___ Task data ___

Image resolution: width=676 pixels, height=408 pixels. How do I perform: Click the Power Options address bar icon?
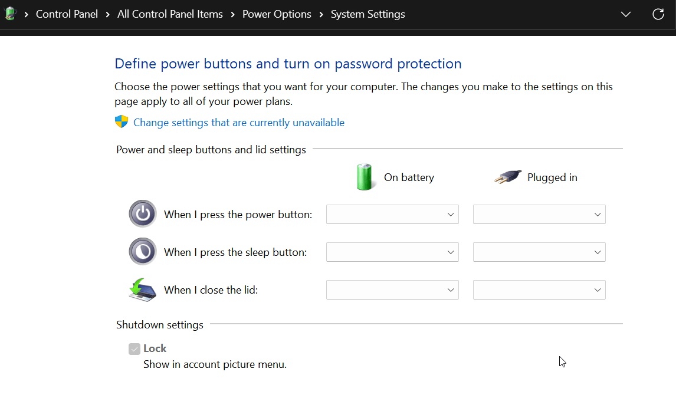[x=10, y=14]
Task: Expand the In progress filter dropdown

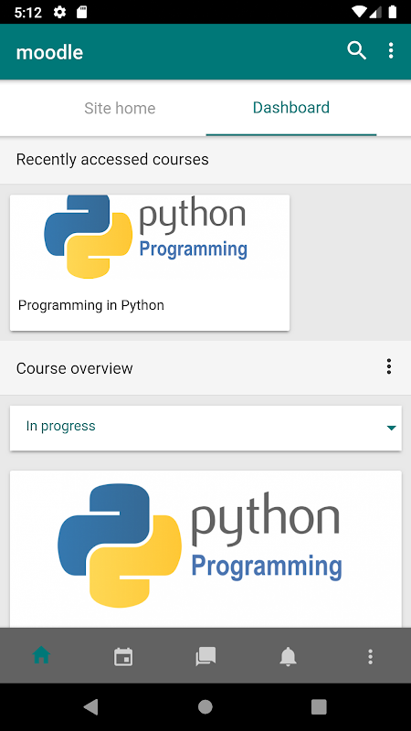Action: point(206,428)
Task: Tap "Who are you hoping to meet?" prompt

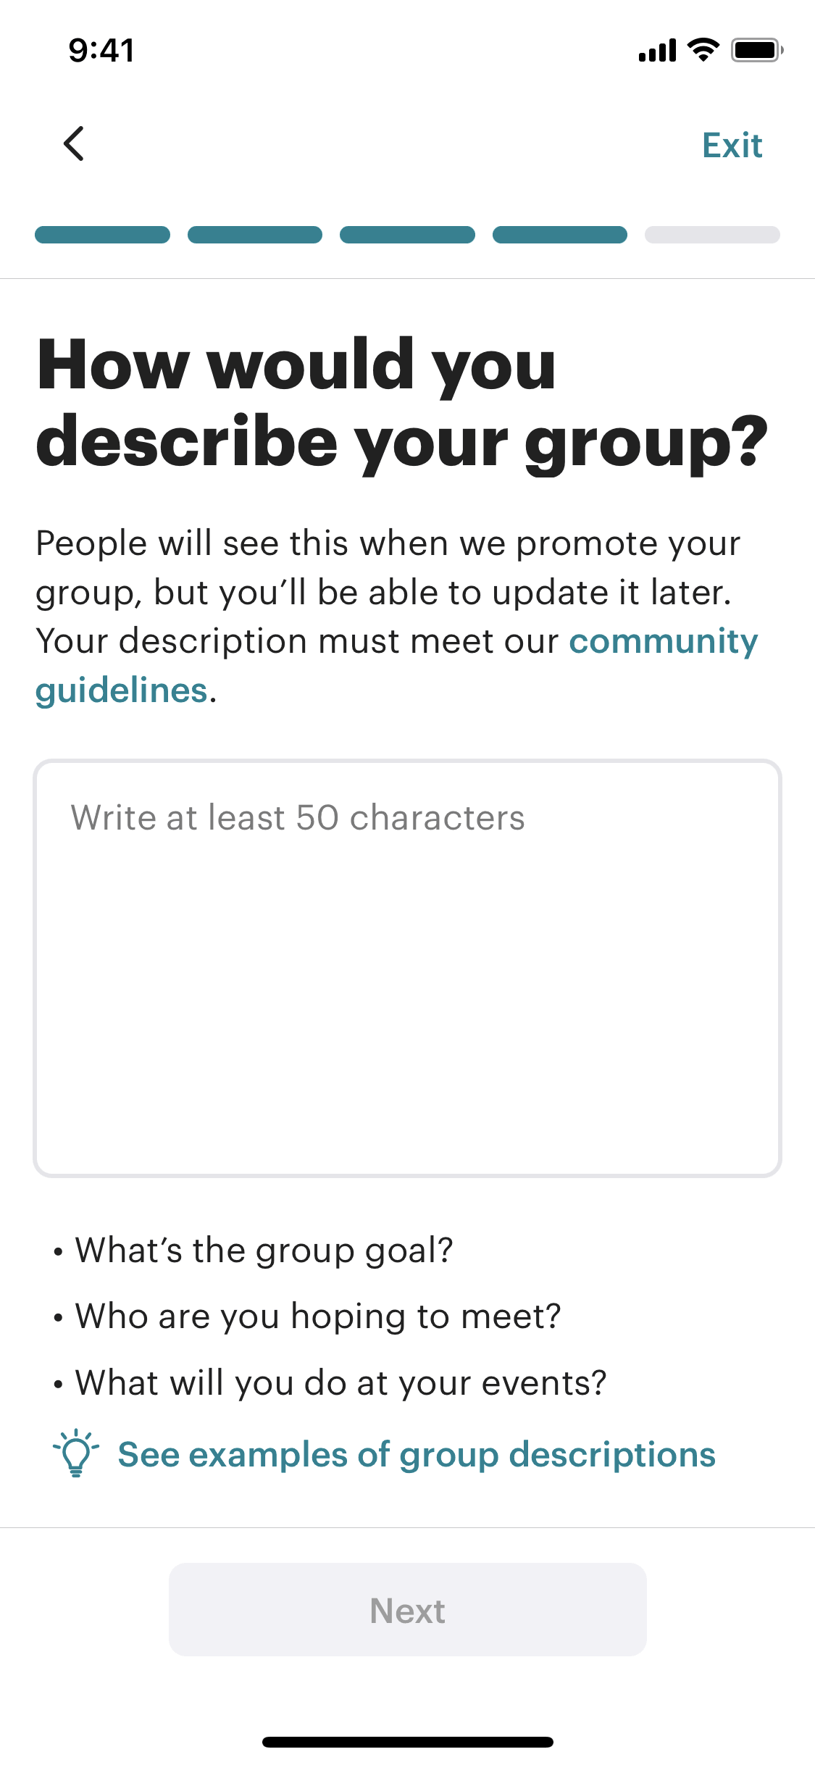Action: [318, 1317]
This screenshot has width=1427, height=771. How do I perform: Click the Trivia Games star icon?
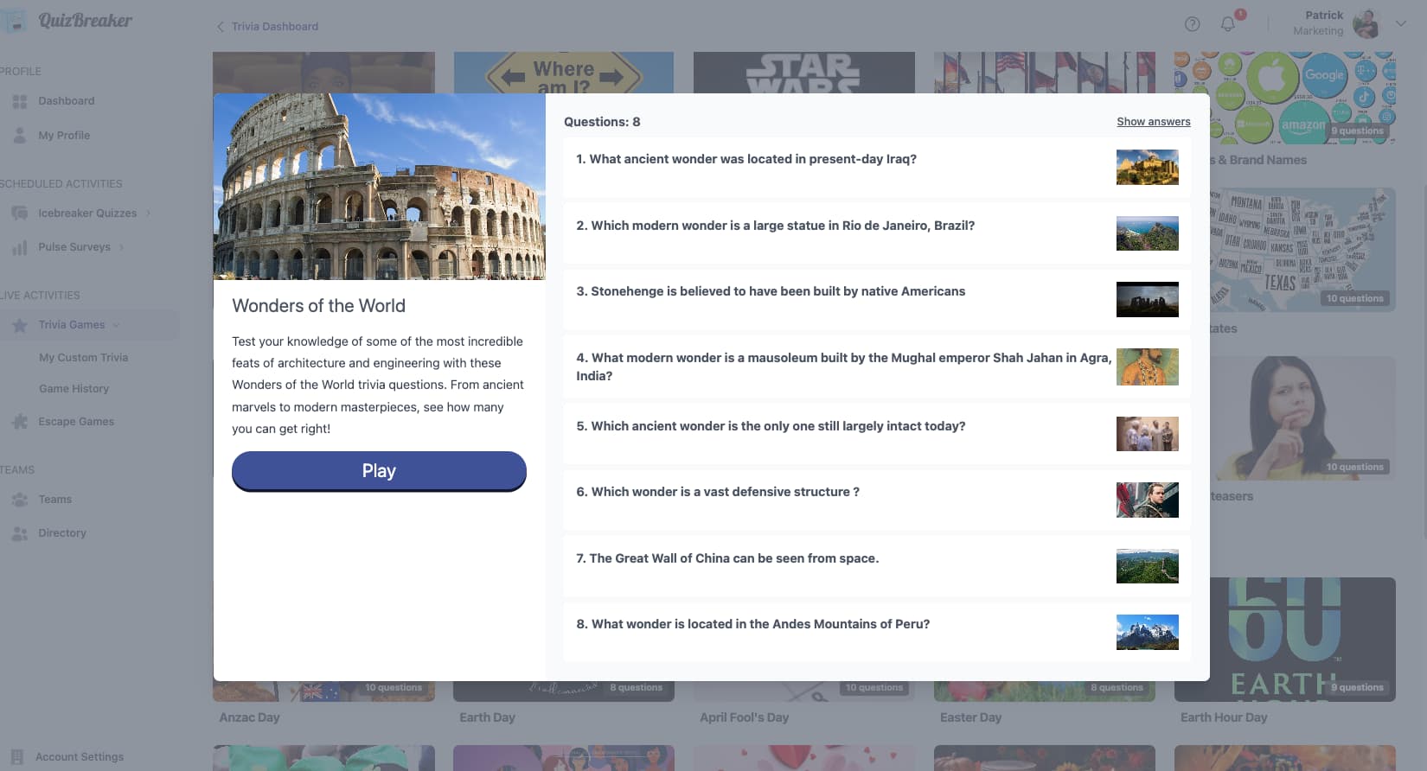click(x=19, y=325)
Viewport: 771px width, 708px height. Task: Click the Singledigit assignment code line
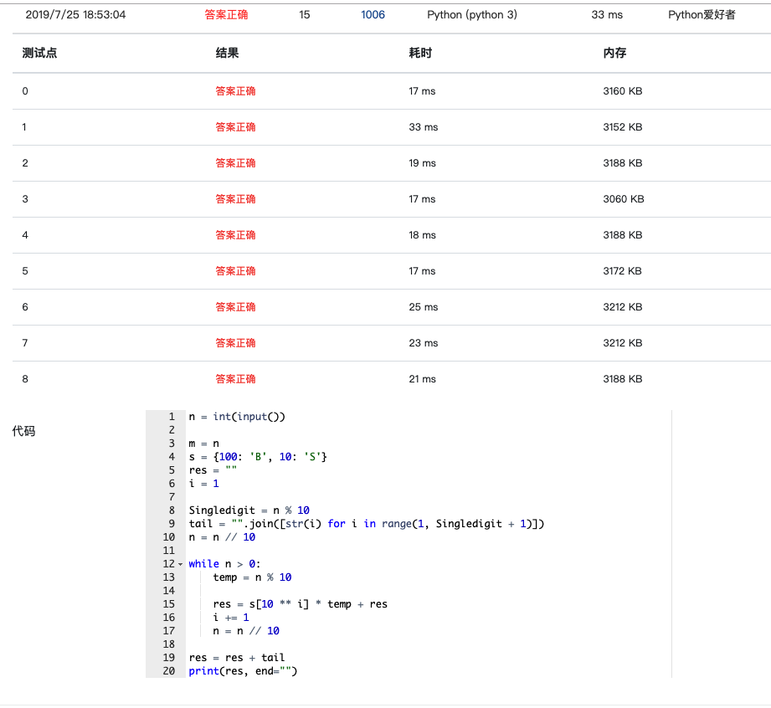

___

● Task details:
What I need is every record written out exactly, minus the pictures.

● Written answer:
Image resolution: width=676 pixels, height=408 pixels. How do I perform: Click the Power Options address bar icon?
[x=10, y=14]
Task: Expand the In progress filter dropdown

Action: point(206,428)
Task: Tap "Who are you hoping to meet?" prompt

Action: [318, 1317]
This screenshot has width=1427, height=771. How do I perform: Click the Trivia Games star icon?
click(x=19, y=325)
Viewport: 771px width, 708px height. Task: Click the Singledigit assignment code line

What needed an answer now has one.